Vários de Saramago. As Verdes Colinas de África, de Hemingway. O homem irrita-me.
3. Se escolhesses um livro para ler para o resto da tua vida, qual seria ele?
Os Maias, evidentemente.
4. Que livro gostarias de ter lido mas que, por algum motivo, nunca leste?
Nenhum, estão todos à minha minha disposição. É só pegar-lhes.
(adenda, umas horas mais tarde) Credo! Acabo de me lembrar de Ulysses, de James Joyce. Uma vergonha, confesso que nunca o li. Venham daí as chibatadas.
(adenda, umas horas mais tarde) Credo! Acabo de me lembrar de Ulysses, de James Joyce. Uma vergonha, confesso que nunca o li. Venham daí as chibatadas.
5. Que livro leste cuja 'cena final' jamais conseguiste esquecer?
Os Maias, claro. Aquele «ainda o apanhamos!»
Brideshead Revisited e as palavras de Charles Ryder «Maybe that's one of the pleasures of building. Like having a son. Wondering how he'll grow up. I don't know. I've never built anything. And I've forfeited the right to watch my son grow up. I'm homeless, childless, middle-aged and loveless.»
6. Tinhas o hábito de ler quando eras criança? Se lias, qual era o tipo de leitura?
Tudo o que apanhava a jeito, muitas leituras antes de tempo. Memórias de Um Burro, da Condessa de Ségur, foi o meu primeiro livro (ainda o tenho), aprendi a ler aos cinco anos. Paixão por Enid Blyton (tudo, menos os livros do Noddy, que nunca li, e com alguma relutância os dos Sete, muito inferiores aos dos Cinco. Enorme favoritismo por dois livros completamente desviados da trajectória habitual: A Casa da Esquina e Seis Primos numa Quinta. Paixão por Berthe Bernage. Odette de Saint-Maurice era um guilty pleasure. Lia indiscriminadamente, livros para raparigas e livros para rapazes.
7. Qual o livro que achaste chato mas ainda assim leste até ao fim? Porquê?
8. Indica alguns dos teus livros preferidos.
Serões da Província, de Júlio Dinis (um escritor injustiçado). Como dizia uma amiga minha, «ele até os pregos da cadeira descreve!») E gosto muito de Júlio Dinis!
A Insustentável Leveza do Ser, de Kundera. Pura teimosia.
Estão todos lá acima, tirando aqueles de que me esqueci.

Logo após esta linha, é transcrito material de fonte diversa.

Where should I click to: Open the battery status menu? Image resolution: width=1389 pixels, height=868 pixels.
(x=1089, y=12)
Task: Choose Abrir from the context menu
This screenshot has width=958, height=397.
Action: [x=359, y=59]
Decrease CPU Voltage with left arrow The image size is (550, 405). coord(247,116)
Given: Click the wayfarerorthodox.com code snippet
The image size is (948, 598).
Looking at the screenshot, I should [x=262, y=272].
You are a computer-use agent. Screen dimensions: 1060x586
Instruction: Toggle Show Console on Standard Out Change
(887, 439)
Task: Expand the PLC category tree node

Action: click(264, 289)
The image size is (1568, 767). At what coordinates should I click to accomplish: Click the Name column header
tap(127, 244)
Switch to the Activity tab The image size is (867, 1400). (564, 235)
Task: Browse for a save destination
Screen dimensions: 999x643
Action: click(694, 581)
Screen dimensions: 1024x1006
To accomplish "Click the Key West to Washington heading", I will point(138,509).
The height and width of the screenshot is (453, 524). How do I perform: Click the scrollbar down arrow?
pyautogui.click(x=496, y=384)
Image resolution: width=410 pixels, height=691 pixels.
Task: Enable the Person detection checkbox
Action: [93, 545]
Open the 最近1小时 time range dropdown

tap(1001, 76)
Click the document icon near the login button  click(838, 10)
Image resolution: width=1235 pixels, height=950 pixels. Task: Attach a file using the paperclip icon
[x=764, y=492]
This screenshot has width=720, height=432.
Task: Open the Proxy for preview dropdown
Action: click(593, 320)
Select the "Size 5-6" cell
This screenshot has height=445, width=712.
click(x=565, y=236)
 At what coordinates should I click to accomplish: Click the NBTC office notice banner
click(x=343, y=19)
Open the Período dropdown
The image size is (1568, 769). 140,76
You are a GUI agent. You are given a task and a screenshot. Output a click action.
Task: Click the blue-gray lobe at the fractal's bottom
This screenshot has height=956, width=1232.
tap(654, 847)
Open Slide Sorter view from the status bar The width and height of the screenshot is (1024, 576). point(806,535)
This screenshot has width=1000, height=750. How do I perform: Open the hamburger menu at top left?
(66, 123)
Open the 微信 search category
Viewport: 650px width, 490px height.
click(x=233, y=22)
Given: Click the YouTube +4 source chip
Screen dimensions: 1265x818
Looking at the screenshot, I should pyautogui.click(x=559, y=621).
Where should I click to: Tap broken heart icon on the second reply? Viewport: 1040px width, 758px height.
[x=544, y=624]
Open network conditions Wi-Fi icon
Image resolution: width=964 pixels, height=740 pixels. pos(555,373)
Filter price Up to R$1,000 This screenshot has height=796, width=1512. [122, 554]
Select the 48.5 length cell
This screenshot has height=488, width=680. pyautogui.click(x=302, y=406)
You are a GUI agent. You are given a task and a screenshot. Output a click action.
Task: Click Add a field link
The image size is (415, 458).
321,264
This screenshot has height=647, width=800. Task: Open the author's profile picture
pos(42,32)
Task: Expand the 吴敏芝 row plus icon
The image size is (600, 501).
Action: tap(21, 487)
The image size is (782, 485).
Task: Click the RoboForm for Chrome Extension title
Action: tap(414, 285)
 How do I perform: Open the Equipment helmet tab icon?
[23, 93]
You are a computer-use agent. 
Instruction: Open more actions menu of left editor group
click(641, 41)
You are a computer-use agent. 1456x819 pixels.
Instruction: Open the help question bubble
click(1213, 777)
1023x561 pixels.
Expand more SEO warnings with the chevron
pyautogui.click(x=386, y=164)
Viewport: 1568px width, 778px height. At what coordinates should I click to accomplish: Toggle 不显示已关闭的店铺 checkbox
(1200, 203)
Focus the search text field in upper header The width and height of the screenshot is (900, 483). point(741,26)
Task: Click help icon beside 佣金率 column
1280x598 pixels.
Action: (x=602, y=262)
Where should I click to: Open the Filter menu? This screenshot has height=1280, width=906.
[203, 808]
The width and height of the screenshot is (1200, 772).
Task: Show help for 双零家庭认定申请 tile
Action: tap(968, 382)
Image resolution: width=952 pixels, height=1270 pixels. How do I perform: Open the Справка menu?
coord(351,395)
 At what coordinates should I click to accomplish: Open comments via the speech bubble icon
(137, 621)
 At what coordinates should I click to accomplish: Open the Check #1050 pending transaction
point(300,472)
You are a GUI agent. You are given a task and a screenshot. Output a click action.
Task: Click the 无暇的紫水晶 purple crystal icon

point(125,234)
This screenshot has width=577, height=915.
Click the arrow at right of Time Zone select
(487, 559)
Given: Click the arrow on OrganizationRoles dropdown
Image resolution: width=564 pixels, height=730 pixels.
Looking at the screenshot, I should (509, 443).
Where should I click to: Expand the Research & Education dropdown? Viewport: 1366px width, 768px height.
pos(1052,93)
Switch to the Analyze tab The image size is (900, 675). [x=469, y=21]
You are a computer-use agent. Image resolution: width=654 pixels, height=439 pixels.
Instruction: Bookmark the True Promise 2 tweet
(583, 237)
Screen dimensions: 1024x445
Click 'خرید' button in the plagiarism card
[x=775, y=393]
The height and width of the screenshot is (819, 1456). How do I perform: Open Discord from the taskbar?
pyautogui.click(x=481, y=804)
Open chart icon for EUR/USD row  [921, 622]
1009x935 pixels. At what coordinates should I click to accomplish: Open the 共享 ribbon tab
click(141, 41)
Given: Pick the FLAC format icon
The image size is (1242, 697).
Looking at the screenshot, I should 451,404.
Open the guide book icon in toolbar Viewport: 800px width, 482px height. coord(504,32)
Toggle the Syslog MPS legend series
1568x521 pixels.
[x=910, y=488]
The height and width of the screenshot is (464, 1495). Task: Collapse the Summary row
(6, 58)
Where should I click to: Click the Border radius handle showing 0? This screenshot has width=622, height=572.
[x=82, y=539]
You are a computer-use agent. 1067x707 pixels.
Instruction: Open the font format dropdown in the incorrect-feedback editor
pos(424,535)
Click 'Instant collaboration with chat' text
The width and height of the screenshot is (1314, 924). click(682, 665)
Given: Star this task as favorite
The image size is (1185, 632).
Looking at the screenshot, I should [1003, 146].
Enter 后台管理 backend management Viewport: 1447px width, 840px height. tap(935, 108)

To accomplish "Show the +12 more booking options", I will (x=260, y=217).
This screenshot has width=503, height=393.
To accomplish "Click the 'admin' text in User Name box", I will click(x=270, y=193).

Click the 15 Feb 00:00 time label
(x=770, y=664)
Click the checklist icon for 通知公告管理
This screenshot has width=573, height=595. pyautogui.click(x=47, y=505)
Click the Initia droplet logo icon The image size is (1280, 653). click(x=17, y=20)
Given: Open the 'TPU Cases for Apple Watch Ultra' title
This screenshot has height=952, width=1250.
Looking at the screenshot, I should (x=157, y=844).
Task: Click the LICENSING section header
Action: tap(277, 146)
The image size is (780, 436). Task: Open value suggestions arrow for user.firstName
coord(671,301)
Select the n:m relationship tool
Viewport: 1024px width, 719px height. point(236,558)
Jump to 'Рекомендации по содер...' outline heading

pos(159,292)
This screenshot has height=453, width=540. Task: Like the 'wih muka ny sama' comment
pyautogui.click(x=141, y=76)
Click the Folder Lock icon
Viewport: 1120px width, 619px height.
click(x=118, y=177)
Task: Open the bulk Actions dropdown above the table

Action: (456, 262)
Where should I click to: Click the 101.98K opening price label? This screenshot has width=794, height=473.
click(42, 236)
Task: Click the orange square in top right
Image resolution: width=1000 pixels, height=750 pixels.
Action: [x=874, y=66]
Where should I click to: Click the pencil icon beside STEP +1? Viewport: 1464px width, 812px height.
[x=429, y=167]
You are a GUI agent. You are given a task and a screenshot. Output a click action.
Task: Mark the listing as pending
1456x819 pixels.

9. Que livro estás a ler neste momento?
Wolf Hall, Hilary Mantel. Comprado há quase dois anos, quando recebeu os dois mais importantes prémios literários britânicos. Não consegue agarrar-me, mas vou persistir. Veremos.
10. Indica dez amigos para o Meme Literário:
Aqui respira-se liberdade. Eu respondi porque achei piada (achei que despachava isto em cinco minutos). As pessoas cujas respostas gostaria de conhecer são, e sem links, que já é tarde e elas sabem quem são — e atenção, quem não tiver blogue ou o tiver parado pode usar a caixa de comentários:
Ana Vidal (blogue colectivo, antes no muitíssimo bom Porta do Vento, infelizmente extinto, mas ainda disponível para leitura — e se vale a pena!); a Ana é uma querida old soul minha, é só ver a etiqueta aqui no blogue.
Madalena (só me apetece bater-lhe, além de ser uma das minhas melhores amigas tinha um dos meus blogues favoritos; parado há dois anos, está viciada no Facebook).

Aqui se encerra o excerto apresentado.